What the exercise asks:
Please swap "Open" for "Show" in everything from the line containing "Open the Browser view" down to the end of the records, and return only those lines with all else unchanged.

Stored records:

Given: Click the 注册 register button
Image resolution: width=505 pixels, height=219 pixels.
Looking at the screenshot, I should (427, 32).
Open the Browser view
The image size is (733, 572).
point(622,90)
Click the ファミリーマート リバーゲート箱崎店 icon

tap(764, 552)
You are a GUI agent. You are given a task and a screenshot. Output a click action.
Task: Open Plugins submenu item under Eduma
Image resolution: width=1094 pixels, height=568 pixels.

Output for this task:
Show the Browser view
The image size is (733, 572).
point(622,90)
Click the ファミリーマート リバーゲート箱崎店 icon

tap(764, 552)
You are a GUI agent. You are given a task and a screenshot. Output a click action.
Task: Show Plugins submenu item under Eduma
Image resolution: width=1094 pixels, height=568 pixels.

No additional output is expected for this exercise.